0

I'm trying to read items from a .txt file that has the following:

294.nii.gz [[9, 46, 54], [36, 48, 44], [24, 19, 46], [15, 0, 22]]
296.nii.gz [[10, 13, 62], [40, 1, 64], [34, 0, 49], [27, 0, 49]]
312.nii.gz [[0, 27, 57], [25, 25, 63], [0, 42, 38], [0, 11, 21]]

The way I want to extract the data is:

  1. Get the item name: 294.nii.gz
  2. Item's coordinates serially: [9, 46, 54] [36, 48, 44] ...
  3. Get the next item:

N.B. all the items have the same number of 3D coordinates.

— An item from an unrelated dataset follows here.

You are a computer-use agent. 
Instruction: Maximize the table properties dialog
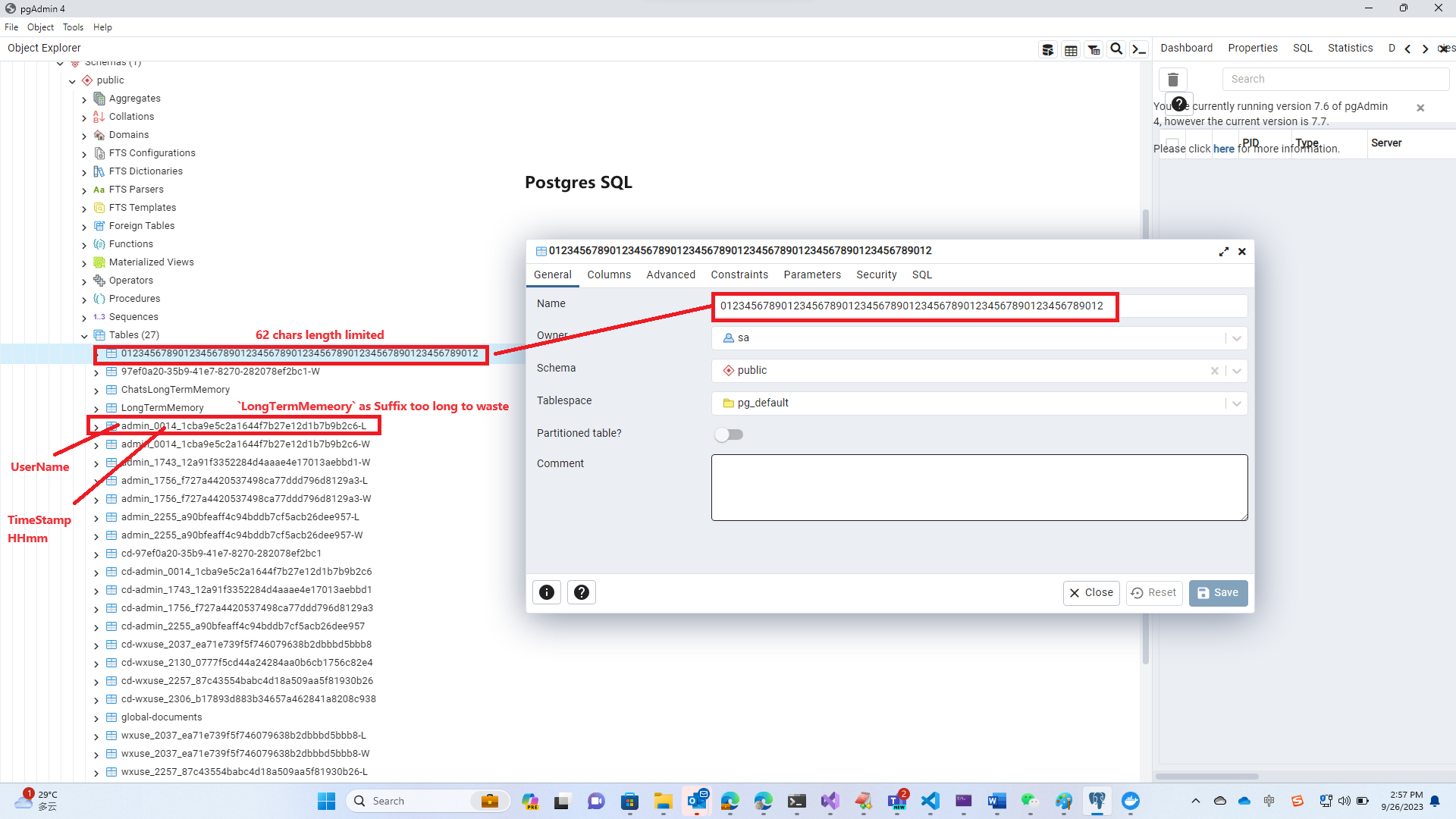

So far I can read the data by following codes:

coortxt = os.path.join(coordir, 'coor_downsampled.txt')
with open(coortxt) as f:
    content = f.readlines()
content = [x.strip() for x in content]

for item in content:
    print(item.split(' ')[0])

This only prints the item names:

294.nii.gz
296.nii.gz
312.nii.gz

How do I get the rest of the data in the format I need?

banikr
  • 63
  • 1
  • 9
  • you can split into multiple variables, if you don't use [0] – DevLounge Aug 11 '21 at 21:27
  • By printing `item.split(' ')[0]` you are explicitly telling Python that you *don't* want the rest of the line of data. The `str.split` method returns a list, and you are subscripting that list at the `0`th index. If that is intentional then please clarify what you mean by "how do I get the rest of the data". – ddejohn Aug 11 '21 at 21:32
  • Does this answer your question? [How to convert string representation of list to a list?](https://stackoverflow.com/questions/1894269/how-to-convert-string-representation-of-list-to-a-list) – DevLounge Aug 11 '21 at 21:38
  • @DevLounge this question doesn't specifically deal with .txt contents as I have seen. – banikr Aug 11 '21 at 21:52

2 Answers2

2

So you have the fun task of converting a string representation of a list to a list.

To do this, you'll can use the ast library. Specifically, the ast.literal_eval method.

Disclaimer:

According to documentation:

Warning It is possible to crash the Python interpreter with a sufficiently large/complex string due to stack depth limitations in Python’s AST compiler.

This is NOT the same as using eval. From the docs:

Safely evaluate an expression node or a string containing a Python expression. The string or node provided may only consist of the following Python literal structures: strings, numbers, tuples, lists, dicts, booleans, and None.

This can be used for safely evaluating strings containing Python expressions from untrusted sources without the need to parse the values oneself.

You get the first part of the data with item.split(' ')[0].

Then, you'll use item.split(' ')[1:] to get (for example) a string with contents "[[9, 46, 54], [36, 48, 44], [24, 19, 46], [15, 0, 22]]".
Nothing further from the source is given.